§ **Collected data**
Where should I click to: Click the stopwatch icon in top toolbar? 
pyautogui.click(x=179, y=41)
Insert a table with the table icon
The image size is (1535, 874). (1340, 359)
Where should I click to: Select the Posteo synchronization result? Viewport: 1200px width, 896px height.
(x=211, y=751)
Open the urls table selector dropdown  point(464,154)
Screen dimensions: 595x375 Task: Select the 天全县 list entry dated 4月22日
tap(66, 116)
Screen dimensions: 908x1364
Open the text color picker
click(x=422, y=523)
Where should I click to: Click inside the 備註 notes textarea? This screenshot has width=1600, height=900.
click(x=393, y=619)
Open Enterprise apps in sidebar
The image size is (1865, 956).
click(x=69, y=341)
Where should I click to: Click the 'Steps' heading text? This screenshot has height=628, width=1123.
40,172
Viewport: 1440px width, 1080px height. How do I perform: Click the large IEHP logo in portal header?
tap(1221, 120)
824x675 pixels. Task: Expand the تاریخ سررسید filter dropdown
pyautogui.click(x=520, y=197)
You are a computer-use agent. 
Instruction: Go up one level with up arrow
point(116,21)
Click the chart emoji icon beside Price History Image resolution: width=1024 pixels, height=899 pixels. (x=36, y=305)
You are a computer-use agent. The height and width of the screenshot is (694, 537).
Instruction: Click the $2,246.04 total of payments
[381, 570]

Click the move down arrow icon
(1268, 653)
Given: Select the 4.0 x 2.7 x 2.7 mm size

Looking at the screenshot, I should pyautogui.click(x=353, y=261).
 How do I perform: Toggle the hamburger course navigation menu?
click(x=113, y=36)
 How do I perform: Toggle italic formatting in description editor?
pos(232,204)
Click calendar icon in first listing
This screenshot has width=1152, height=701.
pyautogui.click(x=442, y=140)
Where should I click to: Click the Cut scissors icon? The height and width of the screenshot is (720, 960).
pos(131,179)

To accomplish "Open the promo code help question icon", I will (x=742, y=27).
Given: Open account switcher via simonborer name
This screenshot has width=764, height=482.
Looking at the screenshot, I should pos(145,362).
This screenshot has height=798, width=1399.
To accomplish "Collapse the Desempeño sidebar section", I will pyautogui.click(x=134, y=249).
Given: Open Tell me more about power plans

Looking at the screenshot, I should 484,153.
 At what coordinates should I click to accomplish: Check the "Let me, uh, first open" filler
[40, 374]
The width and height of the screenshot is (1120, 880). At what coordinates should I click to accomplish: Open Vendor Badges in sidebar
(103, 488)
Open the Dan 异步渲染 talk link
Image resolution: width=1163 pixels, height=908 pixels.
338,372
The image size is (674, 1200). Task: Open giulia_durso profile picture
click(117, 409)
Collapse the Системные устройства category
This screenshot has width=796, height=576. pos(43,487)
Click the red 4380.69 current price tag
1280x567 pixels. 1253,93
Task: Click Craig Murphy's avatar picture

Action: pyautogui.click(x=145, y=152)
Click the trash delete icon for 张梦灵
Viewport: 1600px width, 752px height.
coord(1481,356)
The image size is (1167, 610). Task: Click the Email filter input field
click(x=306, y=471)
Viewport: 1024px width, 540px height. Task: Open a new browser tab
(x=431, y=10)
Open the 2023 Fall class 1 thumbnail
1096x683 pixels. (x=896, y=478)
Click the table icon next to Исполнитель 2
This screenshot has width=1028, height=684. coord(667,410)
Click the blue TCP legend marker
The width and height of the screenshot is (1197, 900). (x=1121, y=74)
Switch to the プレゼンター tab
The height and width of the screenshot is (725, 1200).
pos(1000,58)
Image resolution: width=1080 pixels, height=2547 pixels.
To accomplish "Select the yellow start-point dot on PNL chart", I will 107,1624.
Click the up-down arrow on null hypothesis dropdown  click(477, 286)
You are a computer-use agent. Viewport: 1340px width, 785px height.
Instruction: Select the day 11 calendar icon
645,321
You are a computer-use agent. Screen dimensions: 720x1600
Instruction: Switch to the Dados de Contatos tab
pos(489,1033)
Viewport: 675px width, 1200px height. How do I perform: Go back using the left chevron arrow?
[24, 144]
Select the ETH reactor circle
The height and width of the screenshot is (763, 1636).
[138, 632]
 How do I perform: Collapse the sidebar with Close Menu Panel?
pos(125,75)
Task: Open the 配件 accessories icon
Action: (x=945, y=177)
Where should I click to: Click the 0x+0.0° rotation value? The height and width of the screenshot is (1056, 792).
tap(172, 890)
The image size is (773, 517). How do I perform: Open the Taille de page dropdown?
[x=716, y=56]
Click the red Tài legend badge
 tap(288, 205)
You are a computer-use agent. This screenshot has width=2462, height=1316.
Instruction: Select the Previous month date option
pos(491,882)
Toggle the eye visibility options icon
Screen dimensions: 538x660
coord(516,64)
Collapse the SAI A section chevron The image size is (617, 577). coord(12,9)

§ **EXERCISE**
Retrieve every line above holding the word "agent".

§ **SOLUTION FOR THIS EXERCISE**
You are a computer-use agent. 
You are a computer-use agent. The height and width of the screenshot is (694, 537).
You are a computer-use agent. Viewport: 1340px width, 785px height.
You are a computer-use agent. Screen dimensions: 720x1600
You are a computer-use agent. This screenshot has width=2462, height=1316.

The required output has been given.